The project goal is to show how google trends can improve the predictions of a model initialy based on features monthly released. The idea is to point out how more recent datasets in time can be useful in better predicting near-future events; especially unusual events such as crisis. During our project, we will try to answer the following questions:
The dataset that is used in our study is from the Swiss Federal Office of Statistics (SFOS). The dataset contains official monthly released information about arrivals in Switzerland hotels from January 2009 to December 2020.
Here are the Top 10 arrivals in Switzerland hotels per country during the year 2018. It is observed that most of the arrivals from Europe come from neigboring countries. Regarding the rest of the world, the most arrivals originate from: the United States of America, China, South Korea and India. This gives a good indicator on where (which country) and in which language the Google Trends must be chosen. However, it is notable to obsevre that China must be discarded as Google is not used in this country
In the following plot is presented the monthly number of arrivals from 2018 to 2020, during the covid 19 crisis period, in Germany. It is clear that the arrivals drasticly decrease in 2020 during the months of March, April and May. Moreover, as Germany is a neighbor country of Switzerland, it highlights even more the scale of the crisis.
To visualize more clearly the difference between year 2020 and 2018, here are two maps representing the countries of arrivals in Switzerland accross the word We observe in these maps the contrast between the covid crisis period in 2020 and the arrivals in a 'normal' year; 2018 in that case. Indeed, asian countries are totaly absent of the 2020 map representaton.

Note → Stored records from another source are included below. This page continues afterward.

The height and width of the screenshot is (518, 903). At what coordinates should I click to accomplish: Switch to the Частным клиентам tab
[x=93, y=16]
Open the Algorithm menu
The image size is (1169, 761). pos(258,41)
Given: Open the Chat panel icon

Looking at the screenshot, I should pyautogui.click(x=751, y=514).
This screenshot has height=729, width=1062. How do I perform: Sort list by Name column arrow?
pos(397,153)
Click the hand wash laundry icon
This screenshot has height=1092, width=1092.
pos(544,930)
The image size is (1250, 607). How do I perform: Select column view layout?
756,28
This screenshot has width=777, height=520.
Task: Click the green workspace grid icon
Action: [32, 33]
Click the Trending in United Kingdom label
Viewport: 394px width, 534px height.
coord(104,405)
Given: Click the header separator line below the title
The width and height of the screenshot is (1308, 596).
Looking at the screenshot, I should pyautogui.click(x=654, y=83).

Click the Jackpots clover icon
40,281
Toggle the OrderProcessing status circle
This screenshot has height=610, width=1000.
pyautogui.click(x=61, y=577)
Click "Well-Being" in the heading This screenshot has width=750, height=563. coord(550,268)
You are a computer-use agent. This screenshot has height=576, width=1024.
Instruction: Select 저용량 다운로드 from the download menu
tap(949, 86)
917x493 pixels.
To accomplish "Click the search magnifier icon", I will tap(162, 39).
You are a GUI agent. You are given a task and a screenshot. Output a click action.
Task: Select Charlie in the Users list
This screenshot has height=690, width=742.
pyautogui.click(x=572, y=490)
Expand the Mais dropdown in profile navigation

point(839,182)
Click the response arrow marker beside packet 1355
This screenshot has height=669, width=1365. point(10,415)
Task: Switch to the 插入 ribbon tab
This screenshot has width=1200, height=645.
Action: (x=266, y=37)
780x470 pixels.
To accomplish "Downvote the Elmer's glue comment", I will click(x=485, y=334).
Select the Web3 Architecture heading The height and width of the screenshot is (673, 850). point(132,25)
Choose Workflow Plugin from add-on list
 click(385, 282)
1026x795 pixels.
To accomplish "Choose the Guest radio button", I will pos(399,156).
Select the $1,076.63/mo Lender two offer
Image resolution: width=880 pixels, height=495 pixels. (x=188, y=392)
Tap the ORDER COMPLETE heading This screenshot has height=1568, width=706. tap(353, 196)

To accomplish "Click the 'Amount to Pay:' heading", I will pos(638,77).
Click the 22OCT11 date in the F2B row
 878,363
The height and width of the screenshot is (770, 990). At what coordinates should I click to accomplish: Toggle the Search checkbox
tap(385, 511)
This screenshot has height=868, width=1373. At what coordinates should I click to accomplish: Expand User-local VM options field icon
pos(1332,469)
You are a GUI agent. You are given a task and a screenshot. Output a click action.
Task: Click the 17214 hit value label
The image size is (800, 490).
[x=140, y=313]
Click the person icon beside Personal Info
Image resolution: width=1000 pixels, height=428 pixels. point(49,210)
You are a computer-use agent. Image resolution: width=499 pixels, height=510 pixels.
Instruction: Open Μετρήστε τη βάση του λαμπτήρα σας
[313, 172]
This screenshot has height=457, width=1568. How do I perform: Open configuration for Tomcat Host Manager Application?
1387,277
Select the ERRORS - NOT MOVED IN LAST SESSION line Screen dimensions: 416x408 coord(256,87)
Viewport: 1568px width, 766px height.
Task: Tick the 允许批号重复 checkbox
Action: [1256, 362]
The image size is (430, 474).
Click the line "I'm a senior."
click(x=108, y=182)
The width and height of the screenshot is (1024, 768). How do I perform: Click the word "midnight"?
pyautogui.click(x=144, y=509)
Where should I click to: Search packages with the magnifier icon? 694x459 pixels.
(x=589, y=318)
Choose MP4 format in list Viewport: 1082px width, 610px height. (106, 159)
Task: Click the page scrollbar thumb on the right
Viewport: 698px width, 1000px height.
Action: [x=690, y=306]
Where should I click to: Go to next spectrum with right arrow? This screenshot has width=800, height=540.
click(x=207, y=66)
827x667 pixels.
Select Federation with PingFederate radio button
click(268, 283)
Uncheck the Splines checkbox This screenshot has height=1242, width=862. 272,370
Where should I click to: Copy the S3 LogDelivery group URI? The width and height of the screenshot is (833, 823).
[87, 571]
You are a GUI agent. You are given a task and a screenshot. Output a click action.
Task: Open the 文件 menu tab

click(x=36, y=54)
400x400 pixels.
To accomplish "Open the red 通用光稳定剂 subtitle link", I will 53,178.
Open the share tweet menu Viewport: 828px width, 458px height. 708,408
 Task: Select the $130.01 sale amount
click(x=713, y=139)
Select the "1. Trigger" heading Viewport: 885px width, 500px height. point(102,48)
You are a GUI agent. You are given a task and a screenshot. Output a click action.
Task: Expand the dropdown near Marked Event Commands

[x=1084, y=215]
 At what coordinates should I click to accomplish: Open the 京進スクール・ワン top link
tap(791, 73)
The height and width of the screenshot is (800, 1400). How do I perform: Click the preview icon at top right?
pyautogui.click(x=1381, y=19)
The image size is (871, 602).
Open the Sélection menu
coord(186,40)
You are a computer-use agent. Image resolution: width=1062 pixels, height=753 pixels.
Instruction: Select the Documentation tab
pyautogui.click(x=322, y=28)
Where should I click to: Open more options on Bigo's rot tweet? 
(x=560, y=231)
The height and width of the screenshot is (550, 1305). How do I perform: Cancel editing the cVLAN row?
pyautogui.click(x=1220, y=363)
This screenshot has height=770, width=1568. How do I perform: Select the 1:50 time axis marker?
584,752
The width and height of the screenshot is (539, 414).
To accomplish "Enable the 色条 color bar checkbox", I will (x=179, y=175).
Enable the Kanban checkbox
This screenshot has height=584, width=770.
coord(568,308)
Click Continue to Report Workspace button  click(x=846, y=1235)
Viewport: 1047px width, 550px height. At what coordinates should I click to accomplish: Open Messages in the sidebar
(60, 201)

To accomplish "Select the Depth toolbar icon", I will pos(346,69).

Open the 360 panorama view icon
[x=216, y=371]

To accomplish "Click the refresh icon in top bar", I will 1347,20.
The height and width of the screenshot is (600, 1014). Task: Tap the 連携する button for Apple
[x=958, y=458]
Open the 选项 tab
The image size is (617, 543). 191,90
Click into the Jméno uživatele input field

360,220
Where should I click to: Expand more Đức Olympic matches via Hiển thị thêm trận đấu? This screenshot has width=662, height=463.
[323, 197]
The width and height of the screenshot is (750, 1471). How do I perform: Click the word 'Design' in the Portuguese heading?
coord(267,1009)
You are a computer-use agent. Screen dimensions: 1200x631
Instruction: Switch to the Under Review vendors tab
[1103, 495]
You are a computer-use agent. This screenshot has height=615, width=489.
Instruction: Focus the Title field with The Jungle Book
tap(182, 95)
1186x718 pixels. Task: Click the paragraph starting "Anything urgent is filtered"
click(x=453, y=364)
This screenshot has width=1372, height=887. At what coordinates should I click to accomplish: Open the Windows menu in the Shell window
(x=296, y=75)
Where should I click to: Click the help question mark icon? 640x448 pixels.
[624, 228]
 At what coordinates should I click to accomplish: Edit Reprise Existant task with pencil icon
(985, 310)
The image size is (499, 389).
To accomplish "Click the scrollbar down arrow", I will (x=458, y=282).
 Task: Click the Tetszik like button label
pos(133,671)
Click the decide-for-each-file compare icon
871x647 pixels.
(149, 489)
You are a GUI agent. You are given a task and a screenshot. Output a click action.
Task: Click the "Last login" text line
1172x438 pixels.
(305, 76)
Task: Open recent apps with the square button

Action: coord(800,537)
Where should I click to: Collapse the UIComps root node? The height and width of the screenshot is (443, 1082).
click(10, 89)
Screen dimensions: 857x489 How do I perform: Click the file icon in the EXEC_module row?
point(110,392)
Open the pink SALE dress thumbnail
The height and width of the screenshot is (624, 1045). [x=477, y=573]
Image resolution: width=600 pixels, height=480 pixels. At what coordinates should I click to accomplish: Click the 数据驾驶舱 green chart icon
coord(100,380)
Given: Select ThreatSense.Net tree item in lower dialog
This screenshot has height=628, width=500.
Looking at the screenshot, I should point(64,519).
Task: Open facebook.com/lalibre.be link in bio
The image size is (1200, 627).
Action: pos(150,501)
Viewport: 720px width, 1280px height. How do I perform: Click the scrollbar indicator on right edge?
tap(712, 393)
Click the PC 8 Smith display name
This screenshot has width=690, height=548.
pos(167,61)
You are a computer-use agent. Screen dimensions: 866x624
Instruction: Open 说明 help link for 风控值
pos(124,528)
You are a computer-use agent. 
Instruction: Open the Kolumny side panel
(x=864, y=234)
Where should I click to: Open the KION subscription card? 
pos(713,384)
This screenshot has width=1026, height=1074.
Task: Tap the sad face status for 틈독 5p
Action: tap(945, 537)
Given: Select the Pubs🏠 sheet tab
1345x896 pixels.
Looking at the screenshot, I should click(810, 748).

The baseline model that we use to predict the arrivals is a simple Auto-Regressive model of order 2. To select the lags (features) that interest us, we use a PACF plot (plotted bellow).
From the partial autocorrelation function(which instead of finding correlations of present with lags like ACF, finds correlation of the residuals which remains after removing the effects which are already explained by the earlier lags) with the next lag value some lags that have a big autocorrelation coefficient are selected. The best lags are selected for the base model (without including the Google trends). The idea is to find the best two lags in order to have a base model that fit well the true data wothout overfitting (that's why only two lags are selected).
To do so, the mean absolute error (MAE) between the model predictions and the true data of all the different models (which have different lags) are compared during three periods : the testing set without the crisis (from 2015/3/1 to 2020/2/1); the crisis only (.from 2020/2/1 to 2020/10/1); the whole testing set(2015/3/1 to 2020/10/1). Ideally this model will be further improved by adding the Google trends. To have an idea of how an autoregressive model behave, an AR model with only one lag is first evaluated, firstly with *t-1* and then with *t-12*. This gives an idea about the influence of these two lags.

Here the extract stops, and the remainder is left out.